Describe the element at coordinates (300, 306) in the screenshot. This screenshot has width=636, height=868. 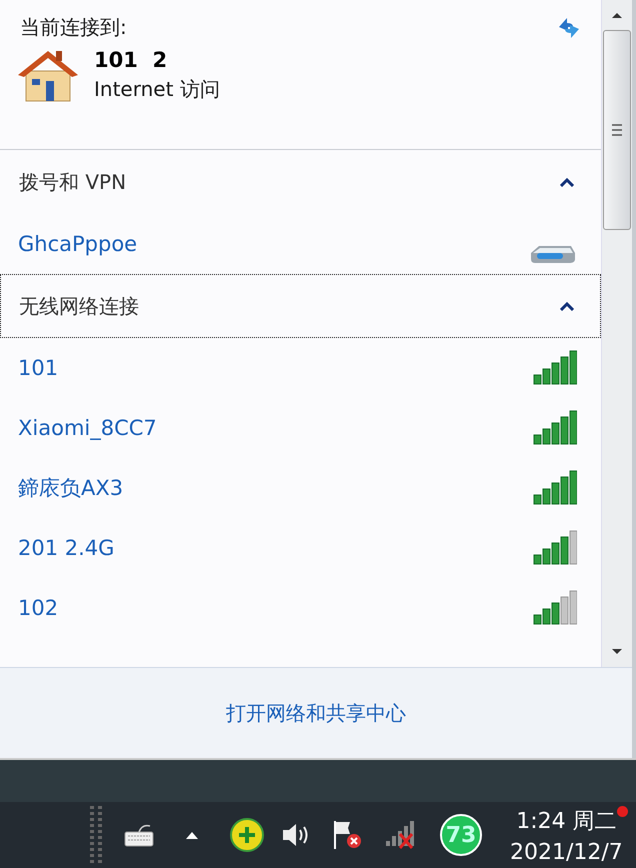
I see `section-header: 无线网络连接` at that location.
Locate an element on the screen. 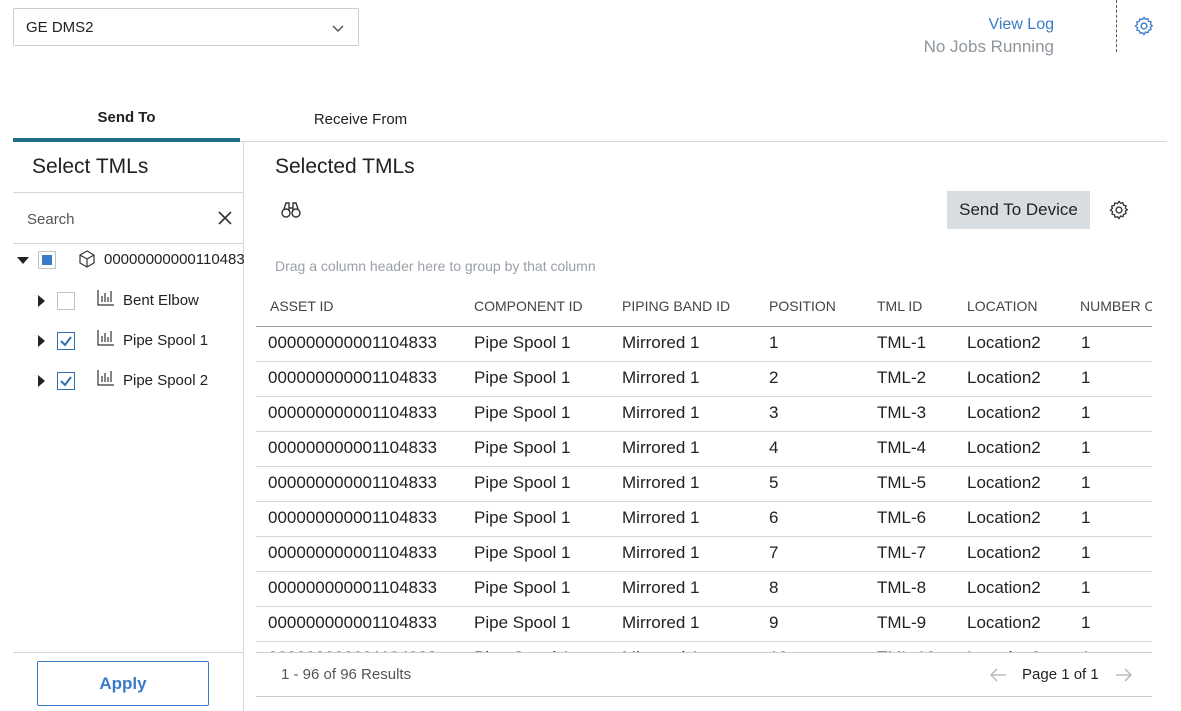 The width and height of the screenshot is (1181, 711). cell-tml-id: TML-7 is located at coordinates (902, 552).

...

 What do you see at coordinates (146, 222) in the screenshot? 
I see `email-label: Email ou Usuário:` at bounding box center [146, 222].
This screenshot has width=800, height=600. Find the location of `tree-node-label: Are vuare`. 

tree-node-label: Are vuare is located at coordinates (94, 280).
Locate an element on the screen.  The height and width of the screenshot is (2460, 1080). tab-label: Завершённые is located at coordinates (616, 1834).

### ASSIGNMENT
Copy out every line of the material above that contains the string "tree". Matching is case-sensitive.

### WORKED SOLUTION
This screenshot has width=800, height=600. Find the location of `tree-node-label: Are vuare`. 
tree-node-label: Are vuare is located at coordinates (94, 280).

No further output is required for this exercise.